77. Faith story
La orquesta cantaba “Toda una vida” cuando el viento alborotó su melena y le dejó un mechón de pelo entre los labios. Yo se lo aparté con el dorso de la mano, sin pensarlo, y al hacerlo me encontré con aquella sonrisa suya. Besarla hubiese sido profanar una inocencia de la que no pensaba aprovecharme, como el niño que, jugando a la gallina ciega, puede ver por una abertura del pañuelo y decide mantener los ojos cerrados.
Era la madre de mis hijos. La mujer de mi vida. Ya había gozado de ella una existencia entera, desde su más tierna juventud hasta mi último aliento de viejo, y en esta ocasión quería darle la oportunidad de elegir a otro.
Sin embargo, allí estábamos de nuevo, presentados por un amigo común y bailando nuestra vieja canción, abrazándome ella con ternura, inspirando yo su olor como si fuese la última vez. Quise marcharme al acabar la pieza, pero ella entonces me cogió del brazo. «Podíamos vernos otro día», me dijo sin pudor. Vestía aquel jersey azul de hilo que conservaría tanto tiempo, y me miraba con una irracional e inconcebible fe, la misma que yo tantas veces habría de poner a prueba.


Si tuviéramos la capacidad de volver hacia atrás nos plantearíamos muchas cosas, aunque es posible que volviésemos a hacer lo mismo, errores incluidos.

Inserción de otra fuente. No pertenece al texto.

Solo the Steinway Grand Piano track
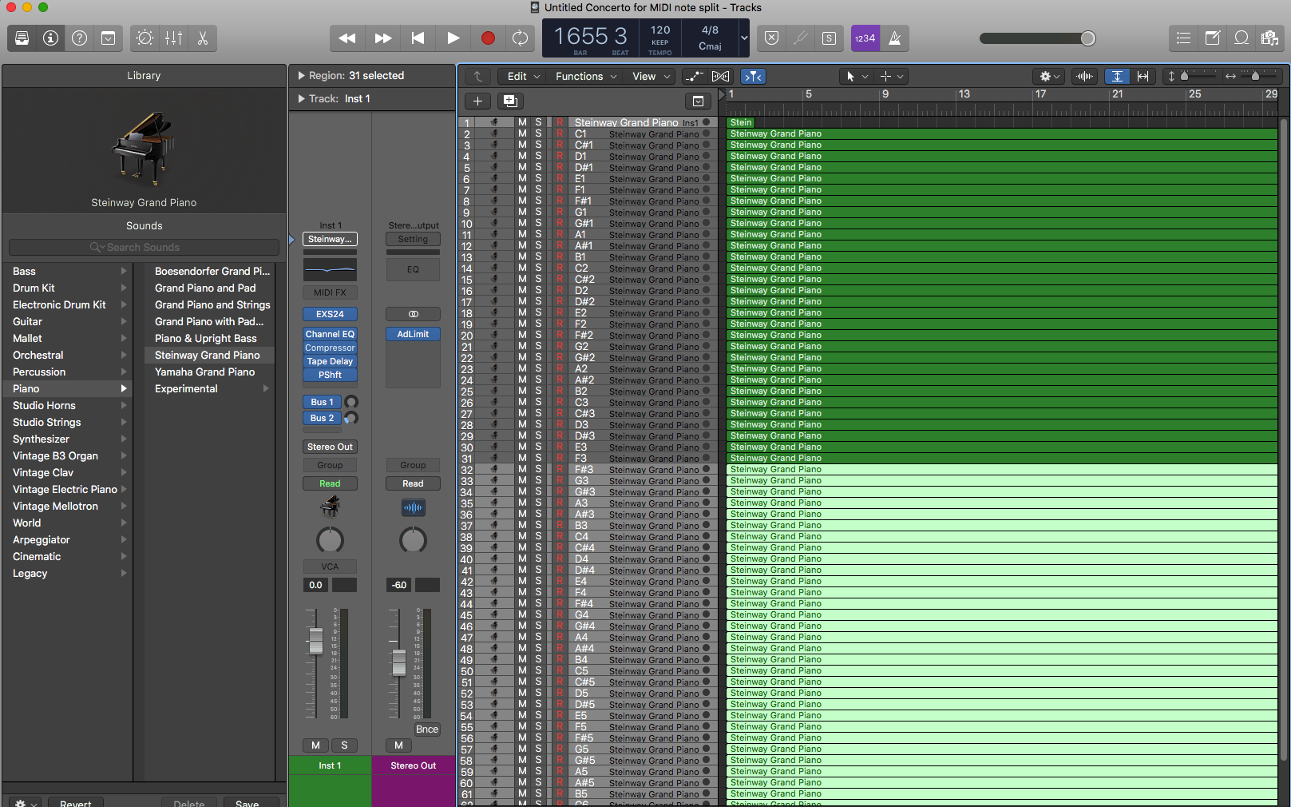The width and height of the screenshot is (1291, 807). pos(538,122)
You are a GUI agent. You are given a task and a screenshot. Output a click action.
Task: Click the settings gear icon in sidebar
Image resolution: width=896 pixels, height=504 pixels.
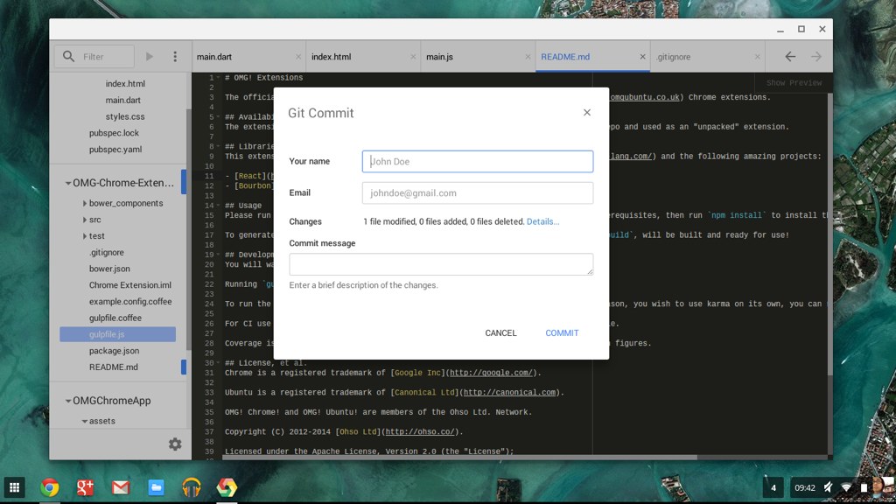[175, 445]
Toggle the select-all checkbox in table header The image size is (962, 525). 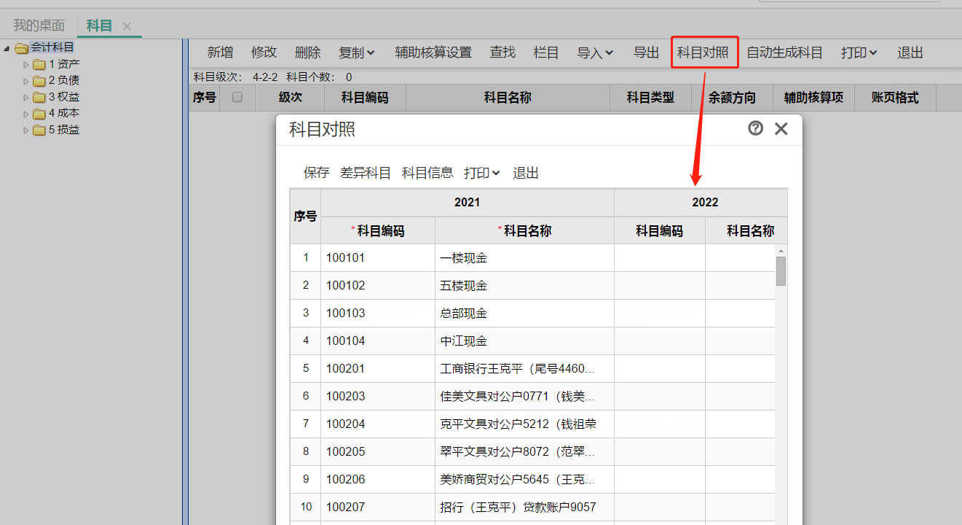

Tu protagonista juega con esa ventaja, consciente del daño que puede hacer a la mujer de su vida, pero tiene fe en ella, y ella en él. Quizá no haya mejor fe, ni más inquebrantable, que la que se pone a prueba.
Un relato muy original, además de bien contado, no por habitual en ti menos meritorio.
Un abrazo y suerte, Enrique
La idea de volver hacia atrás seguramente tenga su lugar en las fantasías de todos, y comparto tu opinión de que posiblemente hiciéramos lo mismo que en la primera ocasión. El personaje intenta ser más justo esta vez, y supongo que esa fe mutua que se profesan hará su papel en caso de que decidan compartir sus vidas de nuevo.
Muchas gracias, Ángel, por tan buen comentario y opinión tan generosa.
Un abrazo.
Cosa tierna, Enrique.
Casi he olido el aroma del jerséi.
Muchas gracias, Juan Carlos.
Pienso que cualquiera que tuviese esa misma oportunidad vería las cosas del modo más tierno posible.
Un abrazo.
Me ha emocionado esta preciosa y romántica historia. Volver atrás, muchas veces, es lo que desearíamos muchos, en muchas ocasiones. Solo la ficción lo hace posible y ésta es una hermosa ficción. Gracias
Gracias a ti, Iñaki. No sabes cuánto me alegra que te haya emocionado. Pienso que estas cosas ocurren más por una buena lectura que por la presunta calidad del texto. Sí que muchos desearíamos tener esa posibilidad, volver a los diecisiete después de vivir un siglo, que cantaba Violeta Parra. Pero nos conformaremos con la ficción.
Un abrazo y gracias de nuevo.
Oh, Enrique, qué cierto es que una sola decisión puede condicionar el resto de una vida. Tu protagonista tiene la oportunidad de hacerla feliz, o de dejarla libre para que lo sea con otro. Espero que no cometa los mismos errores.
Un abrazo y suerte.
Yo también confío en que esta vez lo haga bien, incluso decidiendo compartir de nuevo la vida con ella.
Yo no entiendo a la gente que dice que no cambiaría nada de lo que ha hecho. Siempre hay algo, ¿no?
Muchas gracias por tus palabras, Rosalía, y un abrazo.
No. Es el aire tan fuerte que hay en esta habitación cerrada, que me ha metido algo en el ojo.
Qué bonito y tierno. Me encanta lo de … jugando a la gallinita ciega…
Siempre hay algo que cambiar, pero puede que no haya nadie a quien cambiar.
Gracias por este ratito de lectura
Muchas gracias por tu tierno y entrañable comentario, Hugo, y disculpa que no lo haya visto antes. Veo que has conectado con todo lo que quería expresar con esta historia. Un abrazo.
¡Qué bonito, Enrique! Me ha encantado esta historia. Enhorabuena
Muchas gracias, Nieves. Me alegro mucho. Un abrazo.